Add a group and a user to run MySQL as. These might already exist on your system, which is fine.

# groupadd mysql
# useradd -g mysql -c "MySQL Server" mysql

Give ownership of the source to your current user so you can make. Let’s say my normal user is mjhinds, so as root:

# cd /usr/local/src/mysql-5.0.45
# chown -R mjhinds .

The Ubuntu help page on compiling MySQL suggests that if you’re on an Intel P4 you could optimise for this architecture by setting the following environment variables before compiling:

$ export CHOST="i686-pc-linux-gnu"
$ export CFLAGS="-march=pentium4 -O3 -pipe -fomit-frame-pointer -msse -mmmx  -mfpmath=sse"
$ export CXXFLAGS="-march=pentium4 -O3 -pipe -fomit-frame-pointer -msse -mmmx  -mfpmath=sse -felide-constructors -fno-exceptions -fno-rtti"

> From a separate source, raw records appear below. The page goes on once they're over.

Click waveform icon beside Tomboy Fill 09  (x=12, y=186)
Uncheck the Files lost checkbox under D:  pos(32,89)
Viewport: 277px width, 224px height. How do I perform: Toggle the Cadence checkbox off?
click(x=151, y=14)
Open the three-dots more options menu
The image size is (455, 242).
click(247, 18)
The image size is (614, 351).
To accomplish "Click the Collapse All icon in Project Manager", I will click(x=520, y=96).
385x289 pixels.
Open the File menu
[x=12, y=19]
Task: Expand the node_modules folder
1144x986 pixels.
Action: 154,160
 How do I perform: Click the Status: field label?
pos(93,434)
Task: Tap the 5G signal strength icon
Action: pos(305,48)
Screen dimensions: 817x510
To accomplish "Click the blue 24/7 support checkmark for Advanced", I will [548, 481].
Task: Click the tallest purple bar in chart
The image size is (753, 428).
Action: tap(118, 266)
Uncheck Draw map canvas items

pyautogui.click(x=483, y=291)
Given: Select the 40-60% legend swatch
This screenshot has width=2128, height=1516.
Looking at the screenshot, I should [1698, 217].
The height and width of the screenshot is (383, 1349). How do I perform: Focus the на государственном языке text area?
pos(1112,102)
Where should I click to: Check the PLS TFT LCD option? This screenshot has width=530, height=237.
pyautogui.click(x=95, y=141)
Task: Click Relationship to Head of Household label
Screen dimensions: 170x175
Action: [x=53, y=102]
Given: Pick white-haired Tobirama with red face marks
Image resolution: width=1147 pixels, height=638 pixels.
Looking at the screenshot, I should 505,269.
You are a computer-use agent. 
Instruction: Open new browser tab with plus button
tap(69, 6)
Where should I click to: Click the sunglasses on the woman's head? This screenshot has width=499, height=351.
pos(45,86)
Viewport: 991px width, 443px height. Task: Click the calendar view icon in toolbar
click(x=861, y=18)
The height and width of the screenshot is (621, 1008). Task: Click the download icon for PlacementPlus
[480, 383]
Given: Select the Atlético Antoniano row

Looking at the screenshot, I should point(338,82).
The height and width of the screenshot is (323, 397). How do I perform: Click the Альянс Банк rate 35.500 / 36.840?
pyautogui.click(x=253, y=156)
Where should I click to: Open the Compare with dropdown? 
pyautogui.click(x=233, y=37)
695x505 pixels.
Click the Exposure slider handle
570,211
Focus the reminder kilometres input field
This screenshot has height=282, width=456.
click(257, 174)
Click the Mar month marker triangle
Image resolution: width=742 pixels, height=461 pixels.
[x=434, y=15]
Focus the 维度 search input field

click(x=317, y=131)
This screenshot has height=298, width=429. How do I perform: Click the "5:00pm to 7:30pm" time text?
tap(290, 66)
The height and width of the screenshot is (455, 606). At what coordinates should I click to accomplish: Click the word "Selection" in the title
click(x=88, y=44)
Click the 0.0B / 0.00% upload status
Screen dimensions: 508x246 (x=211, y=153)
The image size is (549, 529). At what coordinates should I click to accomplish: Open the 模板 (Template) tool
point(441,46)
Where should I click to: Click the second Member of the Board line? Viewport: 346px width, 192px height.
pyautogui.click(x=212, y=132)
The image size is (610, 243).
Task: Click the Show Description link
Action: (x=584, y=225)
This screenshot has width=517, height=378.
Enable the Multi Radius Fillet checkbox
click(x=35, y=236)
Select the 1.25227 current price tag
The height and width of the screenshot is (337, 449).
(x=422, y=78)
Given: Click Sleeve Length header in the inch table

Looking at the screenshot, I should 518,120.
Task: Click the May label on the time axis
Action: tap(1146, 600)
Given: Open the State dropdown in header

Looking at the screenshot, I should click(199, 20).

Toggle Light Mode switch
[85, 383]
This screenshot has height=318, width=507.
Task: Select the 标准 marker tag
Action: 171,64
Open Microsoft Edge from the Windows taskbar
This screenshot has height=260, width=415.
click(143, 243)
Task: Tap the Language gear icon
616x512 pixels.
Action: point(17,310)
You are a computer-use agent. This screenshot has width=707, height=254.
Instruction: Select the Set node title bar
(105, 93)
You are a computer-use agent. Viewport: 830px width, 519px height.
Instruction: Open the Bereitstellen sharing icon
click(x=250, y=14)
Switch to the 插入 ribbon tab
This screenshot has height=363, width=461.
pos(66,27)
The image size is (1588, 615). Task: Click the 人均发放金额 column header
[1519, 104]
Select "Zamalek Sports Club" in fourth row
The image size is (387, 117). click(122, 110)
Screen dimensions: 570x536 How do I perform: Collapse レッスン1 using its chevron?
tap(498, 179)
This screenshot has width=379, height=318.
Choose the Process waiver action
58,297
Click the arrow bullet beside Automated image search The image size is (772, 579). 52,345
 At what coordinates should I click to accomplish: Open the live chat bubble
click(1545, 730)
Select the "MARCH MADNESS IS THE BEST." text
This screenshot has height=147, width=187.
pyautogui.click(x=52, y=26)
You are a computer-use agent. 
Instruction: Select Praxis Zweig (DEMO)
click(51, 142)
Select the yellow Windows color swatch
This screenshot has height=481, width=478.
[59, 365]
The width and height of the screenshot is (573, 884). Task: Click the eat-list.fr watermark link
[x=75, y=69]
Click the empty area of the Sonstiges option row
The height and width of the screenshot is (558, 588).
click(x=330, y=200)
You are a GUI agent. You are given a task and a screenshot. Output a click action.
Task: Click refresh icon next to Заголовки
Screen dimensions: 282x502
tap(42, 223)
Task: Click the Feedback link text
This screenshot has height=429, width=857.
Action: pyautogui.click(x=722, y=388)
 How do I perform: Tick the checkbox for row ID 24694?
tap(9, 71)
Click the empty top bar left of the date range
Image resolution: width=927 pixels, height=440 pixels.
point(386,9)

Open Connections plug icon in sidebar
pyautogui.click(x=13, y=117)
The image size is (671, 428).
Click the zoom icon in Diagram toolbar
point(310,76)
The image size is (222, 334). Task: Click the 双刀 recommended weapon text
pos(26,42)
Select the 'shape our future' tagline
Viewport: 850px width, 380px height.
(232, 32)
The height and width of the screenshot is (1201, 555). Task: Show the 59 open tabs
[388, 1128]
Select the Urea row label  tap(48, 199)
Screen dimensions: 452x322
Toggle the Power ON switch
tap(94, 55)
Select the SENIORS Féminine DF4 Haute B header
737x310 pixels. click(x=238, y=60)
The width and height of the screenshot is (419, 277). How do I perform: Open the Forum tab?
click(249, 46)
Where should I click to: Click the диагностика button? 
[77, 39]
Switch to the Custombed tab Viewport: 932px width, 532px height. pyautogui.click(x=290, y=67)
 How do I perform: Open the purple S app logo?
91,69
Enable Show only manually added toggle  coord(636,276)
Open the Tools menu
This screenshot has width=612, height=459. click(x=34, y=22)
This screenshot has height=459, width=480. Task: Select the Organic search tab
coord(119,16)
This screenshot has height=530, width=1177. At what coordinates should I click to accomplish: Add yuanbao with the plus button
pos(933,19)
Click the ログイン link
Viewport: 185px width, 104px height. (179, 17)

There are also settings for AMD and a generic Linux one. You should use one of these, if only to tell it to omit frame pointers. The MySQL documentation says compiling on x86 without frame pointers makes mysqld 1-4% faster. So export those variables as mjhinds, then generate your Makefile by running configure:

$ cd /usr/local/src/mysql-5.0.45/
$ ./configure \
  --prefix=/usr/local/mysql \
  --localstatedir=/usr/local/mysql/data \
  --with-mysqld-user=mysql \
  --with-unix-socket-path=/tmp/mysql.sock \
  --without-debug \
  --without-bench \
  --with-mysqld-ldflags=-all-static \
  --disable-shared \

To briefly explain those options:

  • prefix: the default is /usr/local. /usr/local/mysql is much tidier!
  • localstatedir: similarly, your data goes into /usr/local/var by default
  • with-mysqld-user: tell it the user we created which we’ll run as
  • with-unix-socket-path: hmm, this might be the default anyway. No harm specifying it. This is for local connections to the database.
  • without-debug: turn off debugging for a decent speed improvement
  • without-bench: turn off benchmarking
  • with-mysqld-ldflags: static linking for the server is much faster
  • disable-shared: don’t build shared library
  • with-charset: utf8 is the most flexible while not using as much space as utf16. I couldn’t find a definitive answer, but I believe latin1 doesn’t include the euro symbol.

Check out this page which talks about compile time optimisations.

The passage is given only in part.